Author Archives: wheelsms

How can a dying church become healthy again?

challies-sidebarOn October 20, Tim Challies had a post from Thom Rainer entitled, “7 Reasons Some Churches Experience Revitalization (While Others Don’t).” In the post, Rainer says,

I recently categorized those reasons some churches experience revitalization. I then compared them to churches that have not been revitalized. I found seven differences between the two sets of churches. These are the seven traits unique to the revitalized churches:

  1. The leaders and members faced reality. One of the reasons most churches don’t experience revitalization is their unwillingness to “look in the mirror.” Denial leads to decline which leads to death.
  2. Many in the church began explicitly praying for God to revitalize the church. I know of a leadership group in one church that prayed every week for over two years. The church is now in true revitalization.
  3. The churches had an explicit and clear focus on the gospel. Preaching became clearly gospel-centered. Ministries became gospel-centered. And many members began intentionally sharing the gospel, which brings me to the next reason.
  4. Members did not just talk evangelism; they did evangelism. I did not see a specific approach or methodology to share the gospel in these congregations.

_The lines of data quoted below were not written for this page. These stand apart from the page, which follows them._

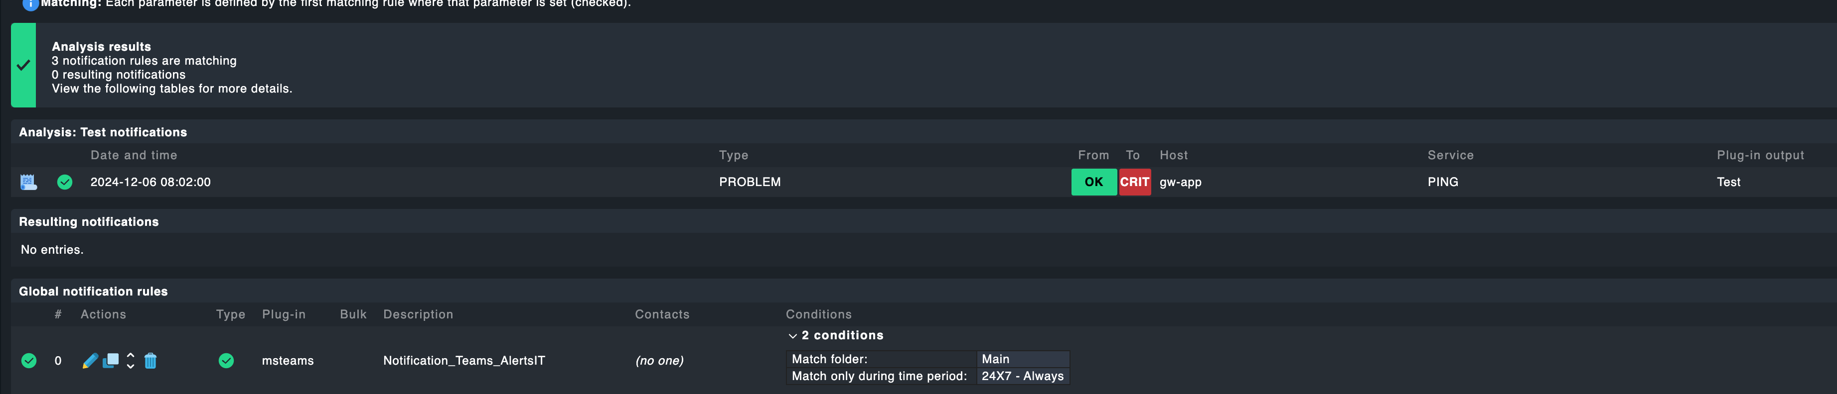Click green check icon beside 2024-12-06 date

65,182
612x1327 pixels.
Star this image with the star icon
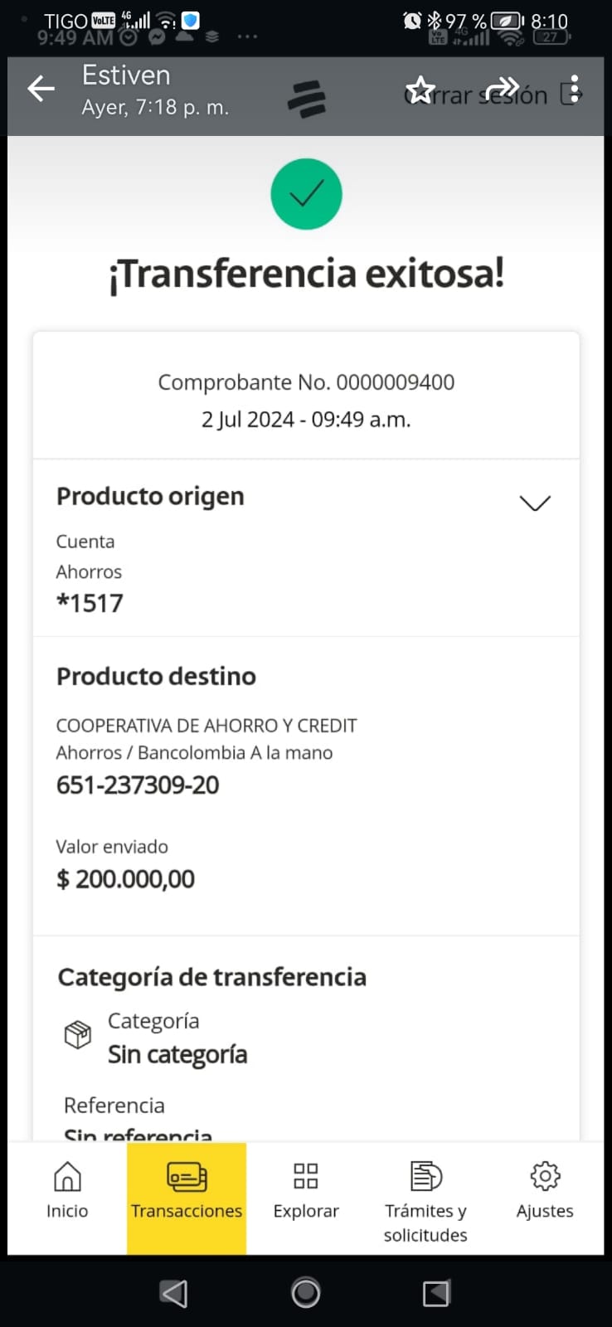(420, 90)
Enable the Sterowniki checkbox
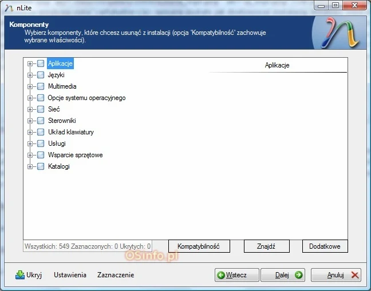Image resolution: width=371 pixels, height=291 pixels. click(x=41, y=121)
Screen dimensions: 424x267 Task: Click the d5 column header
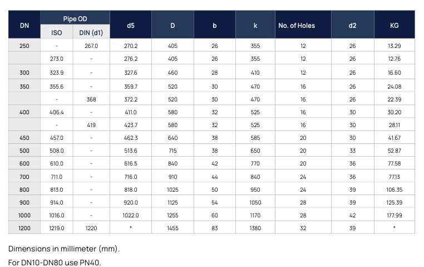click(x=131, y=26)
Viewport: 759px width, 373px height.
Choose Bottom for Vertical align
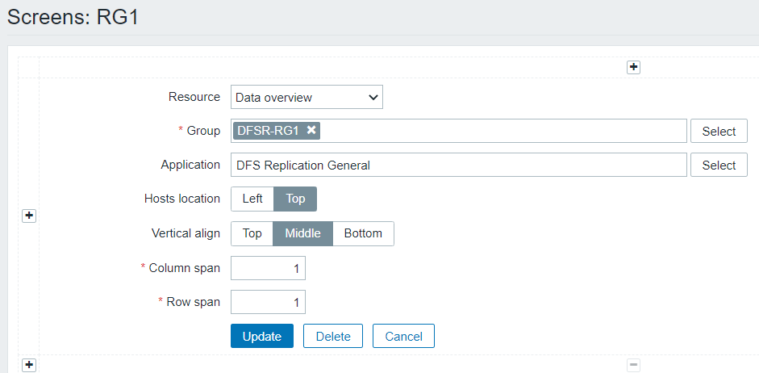tap(363, 233)
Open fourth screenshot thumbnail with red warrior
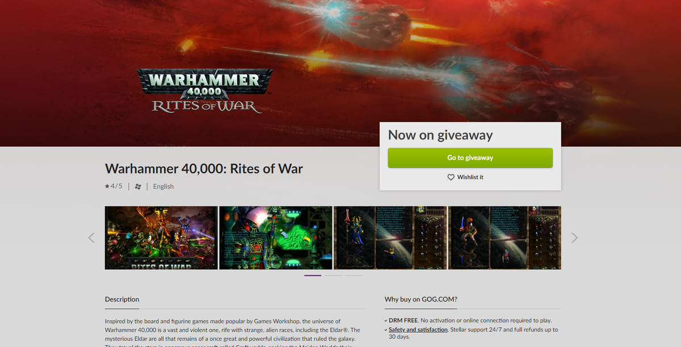The height and width of the screenshot is (347, 681). coord(505,238)
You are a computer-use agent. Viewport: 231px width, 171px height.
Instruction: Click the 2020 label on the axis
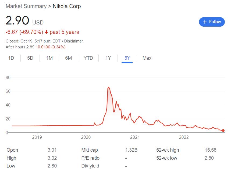(x=86, y=137)
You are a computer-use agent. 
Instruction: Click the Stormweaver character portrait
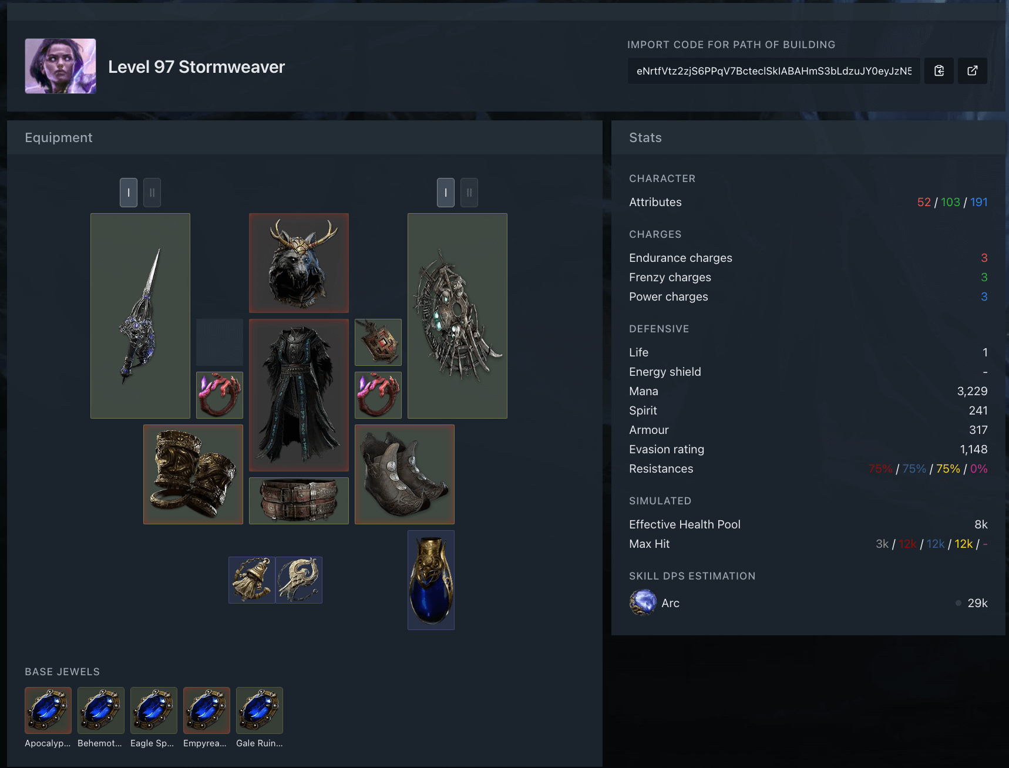pyautogui.click(x=60, y=66)
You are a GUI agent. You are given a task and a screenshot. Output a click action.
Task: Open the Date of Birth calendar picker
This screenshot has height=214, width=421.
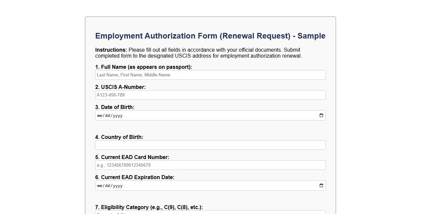click(321, 115)
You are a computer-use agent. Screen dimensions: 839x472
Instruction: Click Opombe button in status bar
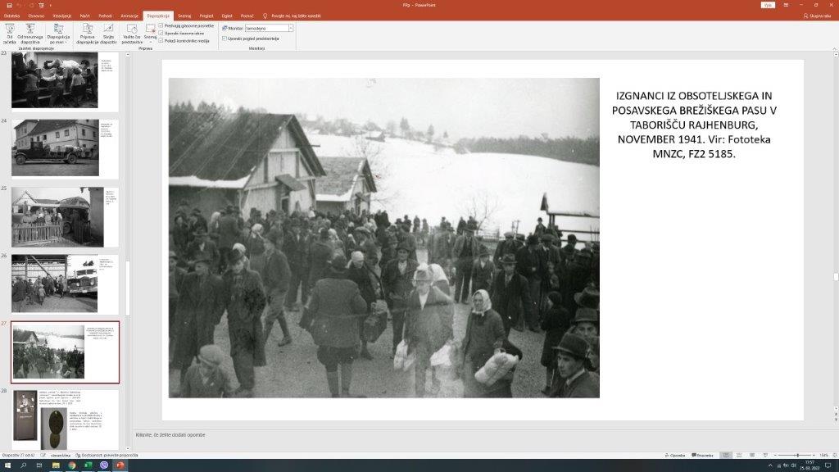(x=676, y=455)
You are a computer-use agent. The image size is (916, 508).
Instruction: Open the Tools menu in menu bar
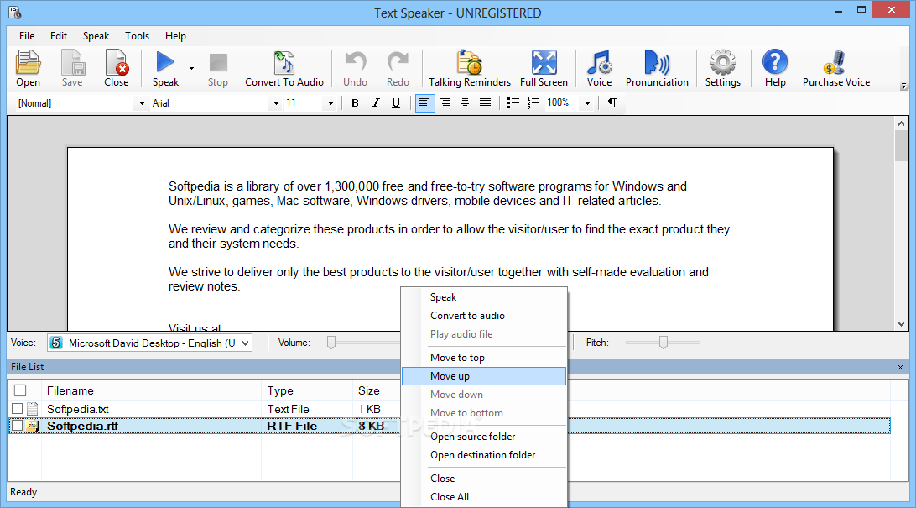pos(137,36)
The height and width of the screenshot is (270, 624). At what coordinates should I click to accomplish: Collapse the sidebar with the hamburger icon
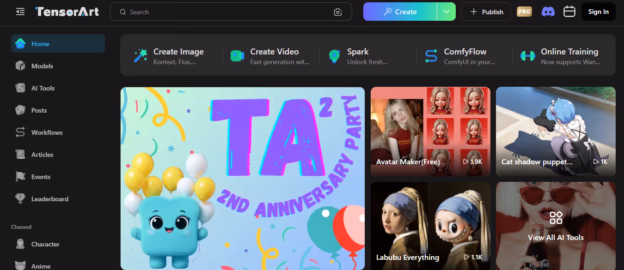tap(20, 12)
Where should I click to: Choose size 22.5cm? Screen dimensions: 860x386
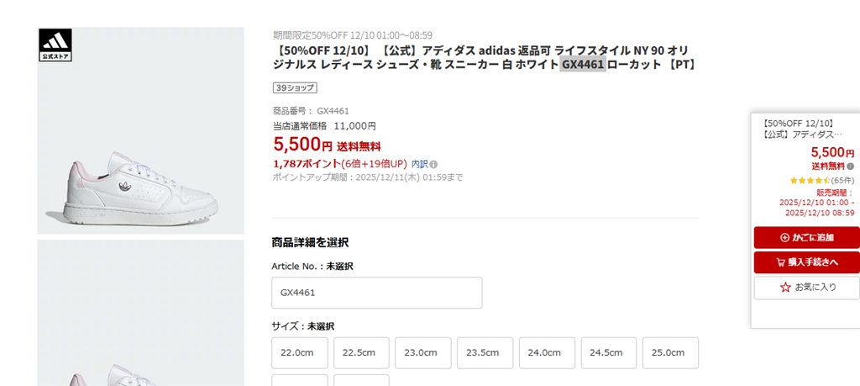coord(361,352)
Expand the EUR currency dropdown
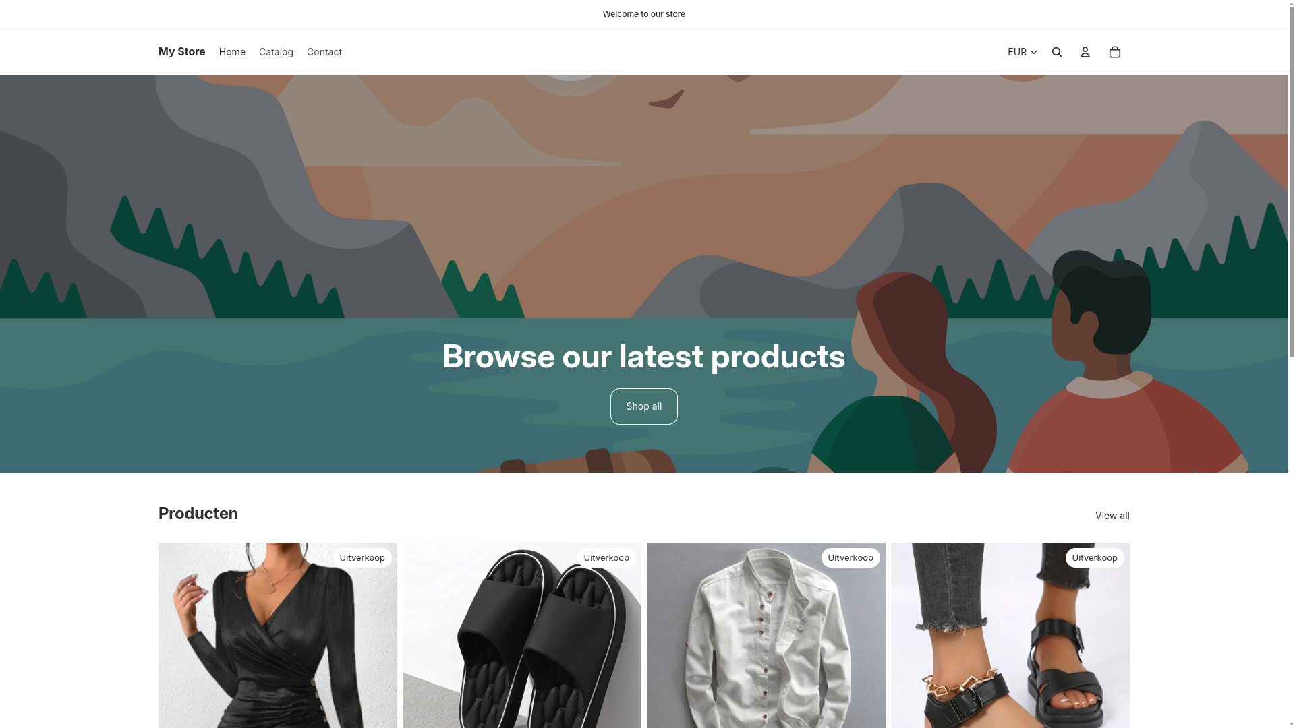This screenshot has height=728, width=1295. coord(1023,52)
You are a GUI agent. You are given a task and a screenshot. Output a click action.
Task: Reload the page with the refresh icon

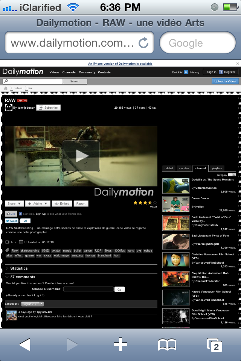pos(143,43)
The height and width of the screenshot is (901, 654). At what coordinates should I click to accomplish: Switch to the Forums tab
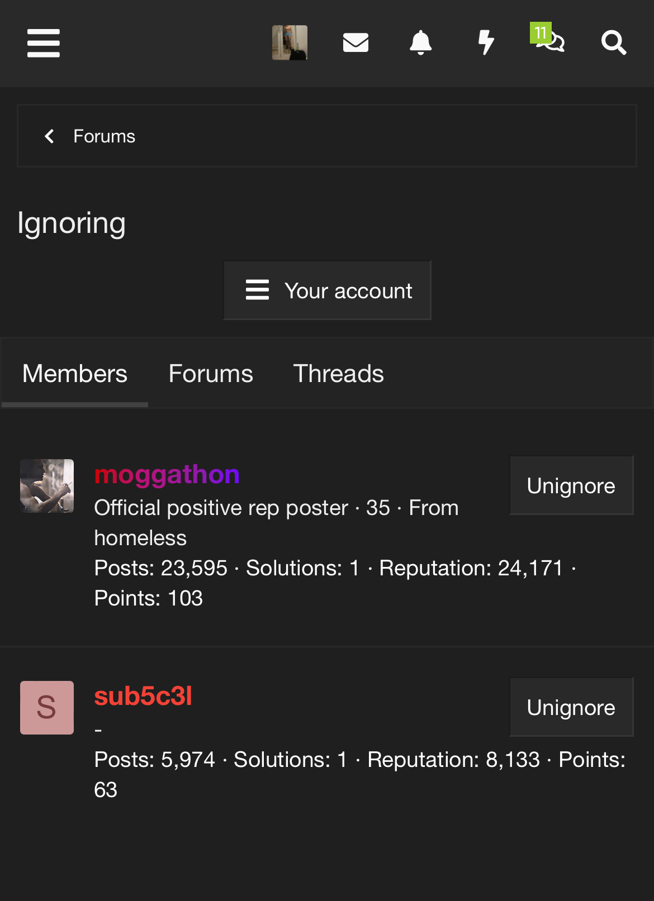[x=211, y=374]
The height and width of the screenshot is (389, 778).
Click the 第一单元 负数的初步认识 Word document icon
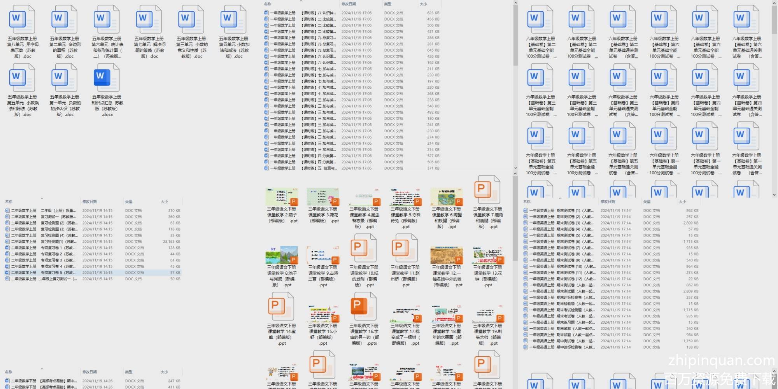[64, 78]
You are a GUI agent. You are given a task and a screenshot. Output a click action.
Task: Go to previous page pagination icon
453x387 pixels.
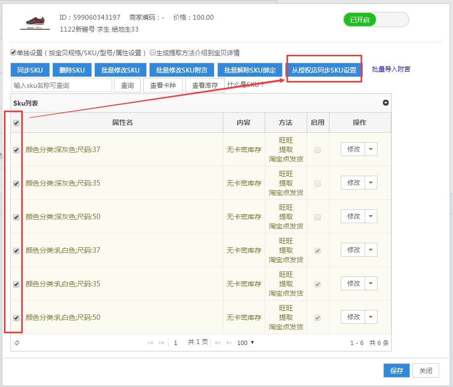[x=161, y=343]
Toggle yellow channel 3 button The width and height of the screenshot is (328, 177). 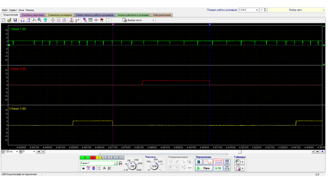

It was clear, however, that there was a more focused intentionality on sharing Christ than in many previous years.
  5. Many members in these churches began focusing on serving Christ through the church rather than seeking their own preferences. Another way of stating it is that these members became other-focused rather than self-focused. This attitude seemed to be directly connected to their prayers for revitalization.
  6. These churches raised the bar of expectations. Thus membership in these congregations became meaningful. Members moved from spectators to participants.
  7. The churches developed a clear process of discipleship. The members became more immersed in the Word. There was a clear and cogent plan to help members grow in their walk with Christ.

I found Rainer’s list interesting because I recently read his book, Autopsy of a Deceased Church: 12 Ways to Keep Yours Alive. The book portrays 12 negative characteristics of a dying church while his list gives 7 characteristics of how a church can become healthy.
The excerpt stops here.